Magreglio
Bergdorf in der Lombardei
Schutzpatronin der Radfahrer
Heldentat des Dichters Henry Benrath?
Touristen am Comer See kommen eher selten auf die Idee, sich hoch in die Berge zu wagen. Warum sich Hänge hochquälen, wo sich das italienische Leben am Ufer so gut genießen lässt? Doch einige wissen, was sie in den lombardischen Bergen suchen: das Bergdorf Magreglio, etwa ein Kilometer über dem Meeresspiegel. Dort wartet die Erinnerung an gleich zwei Berühmtheiten.
Don Ermelindo Viganò, der dörfliche Pfarrer, widmete die Kirche Madonna del Ghisallo, der Schutzheiligen der Radfahrer. "Ghisallo" nennt sich der Pass von Magreglio (bis zu vierzehn Prozent Steigung), den Teilnehmer der Lombardei-Rundfahrt meistern. Warum also nicht das Gotteshaus dem Radsport widmen? Gesagt, getan, so erkundigte sich Don Ermelindo beim Vatikan nach einem Schutzpatron für seine Kirche. Er bekam Maria genannt, die nun an diesem Ort liebevoll über alle Radfahrer wacht.
Gino Bartali besuchte die Gottesmutter ebenso wie Fausto Coppi oder Francesco Moser. Ihre Räder hängen an den Innenwänden der Kirche, wie auch Fotos, Trikots, Pokale. Sogar das Fahrrad der Alfonsina Strada entdeckt man, der einzigen weiblichen Teilnehmerin des Giro d´Italia.
Wer sich weder für Kirchen noch für Radsport interessiert, der mag die Literatur als Vorwand nehmen, Magreglio einen Besuch abzustatten. Man denke an den Friedberger Dichter Albert Rausch (Pseudonym: Henry Benrath), der vermutlich Anlass zur Städtepatenschaft Friedbergs mit den Orten Barni und Magreglio war. Zwei Gedenksteine erinnern an diesen Gewinner des Georg-Büchner-Preises. Er machte sich um diese und etliche umliegende Dörfer verdient, indem er die italienische Armee vom Niederbrennen dieser Orte abhielt, so erzählt es die Sage. Aufschluss gibt Paolo Ceruti in seinem Buch "Ein anderes Leben".
Bereits im neunzehnten Jahrhundert erkannten Mailands Reiche den Charme des Bergdorfes.

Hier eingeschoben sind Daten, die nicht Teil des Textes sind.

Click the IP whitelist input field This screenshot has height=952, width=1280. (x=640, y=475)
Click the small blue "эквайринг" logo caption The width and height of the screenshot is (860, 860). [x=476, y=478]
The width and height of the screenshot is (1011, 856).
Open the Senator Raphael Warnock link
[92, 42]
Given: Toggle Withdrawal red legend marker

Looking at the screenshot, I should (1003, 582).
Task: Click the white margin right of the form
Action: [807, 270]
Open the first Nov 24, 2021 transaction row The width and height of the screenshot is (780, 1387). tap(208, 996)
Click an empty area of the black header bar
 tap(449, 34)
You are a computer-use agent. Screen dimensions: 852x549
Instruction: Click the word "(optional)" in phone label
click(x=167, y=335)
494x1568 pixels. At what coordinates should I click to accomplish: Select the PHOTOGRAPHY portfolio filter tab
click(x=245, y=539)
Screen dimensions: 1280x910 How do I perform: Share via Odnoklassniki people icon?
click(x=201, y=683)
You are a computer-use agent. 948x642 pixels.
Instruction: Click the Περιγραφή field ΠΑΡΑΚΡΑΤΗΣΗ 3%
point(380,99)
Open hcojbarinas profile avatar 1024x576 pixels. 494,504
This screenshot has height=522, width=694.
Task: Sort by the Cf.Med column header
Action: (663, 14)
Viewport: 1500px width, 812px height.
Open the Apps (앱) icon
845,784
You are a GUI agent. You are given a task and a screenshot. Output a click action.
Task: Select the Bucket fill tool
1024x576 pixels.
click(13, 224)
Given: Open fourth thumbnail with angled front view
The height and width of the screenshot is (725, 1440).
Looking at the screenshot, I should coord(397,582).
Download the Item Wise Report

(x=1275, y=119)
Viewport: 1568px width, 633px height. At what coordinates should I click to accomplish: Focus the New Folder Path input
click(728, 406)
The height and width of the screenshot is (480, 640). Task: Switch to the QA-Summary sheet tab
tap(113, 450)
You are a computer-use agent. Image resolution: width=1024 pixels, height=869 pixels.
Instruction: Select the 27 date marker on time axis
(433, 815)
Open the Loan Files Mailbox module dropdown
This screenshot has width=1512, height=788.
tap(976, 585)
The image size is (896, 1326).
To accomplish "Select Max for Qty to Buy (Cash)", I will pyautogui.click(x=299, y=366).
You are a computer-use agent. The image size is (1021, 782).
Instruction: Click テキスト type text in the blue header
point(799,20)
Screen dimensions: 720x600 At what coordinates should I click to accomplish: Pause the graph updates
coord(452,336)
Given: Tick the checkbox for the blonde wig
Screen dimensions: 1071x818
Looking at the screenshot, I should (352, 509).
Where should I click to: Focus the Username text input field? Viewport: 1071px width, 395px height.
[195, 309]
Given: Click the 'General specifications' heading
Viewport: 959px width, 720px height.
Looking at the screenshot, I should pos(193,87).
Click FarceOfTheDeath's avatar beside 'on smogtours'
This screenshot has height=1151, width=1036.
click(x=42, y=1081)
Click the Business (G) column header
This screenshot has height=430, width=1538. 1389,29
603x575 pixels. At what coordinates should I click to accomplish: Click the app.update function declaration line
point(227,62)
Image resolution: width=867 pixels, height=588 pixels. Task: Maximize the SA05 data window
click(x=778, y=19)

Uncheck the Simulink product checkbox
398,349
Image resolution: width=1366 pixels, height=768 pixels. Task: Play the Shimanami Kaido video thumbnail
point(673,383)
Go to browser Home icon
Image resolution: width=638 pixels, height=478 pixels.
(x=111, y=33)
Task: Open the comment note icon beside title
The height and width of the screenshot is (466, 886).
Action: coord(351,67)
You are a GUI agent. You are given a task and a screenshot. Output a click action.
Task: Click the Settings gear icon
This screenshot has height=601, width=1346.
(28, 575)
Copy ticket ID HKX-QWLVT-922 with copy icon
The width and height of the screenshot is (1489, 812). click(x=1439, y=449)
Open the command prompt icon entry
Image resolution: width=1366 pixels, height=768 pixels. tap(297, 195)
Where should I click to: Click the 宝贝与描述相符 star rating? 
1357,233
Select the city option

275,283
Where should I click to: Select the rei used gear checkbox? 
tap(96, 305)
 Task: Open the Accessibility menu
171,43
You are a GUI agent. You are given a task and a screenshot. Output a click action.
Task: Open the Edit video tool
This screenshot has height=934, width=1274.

Große Parks legten sie an, mit Villen hinter Bäumen, in denen sie im heißen Sommer die langsam vom See aufsteigende Kühle genießen. Freilich zeigt sich die Natur hier in den Bergen nicht so anmutig wie am See, doch mit ein wenig Vorliebe für Almen, Moore, Wälder und Seen, für Birkenhühner und Auerhähne fühlt sich der Wanderer auch hier recht wohl.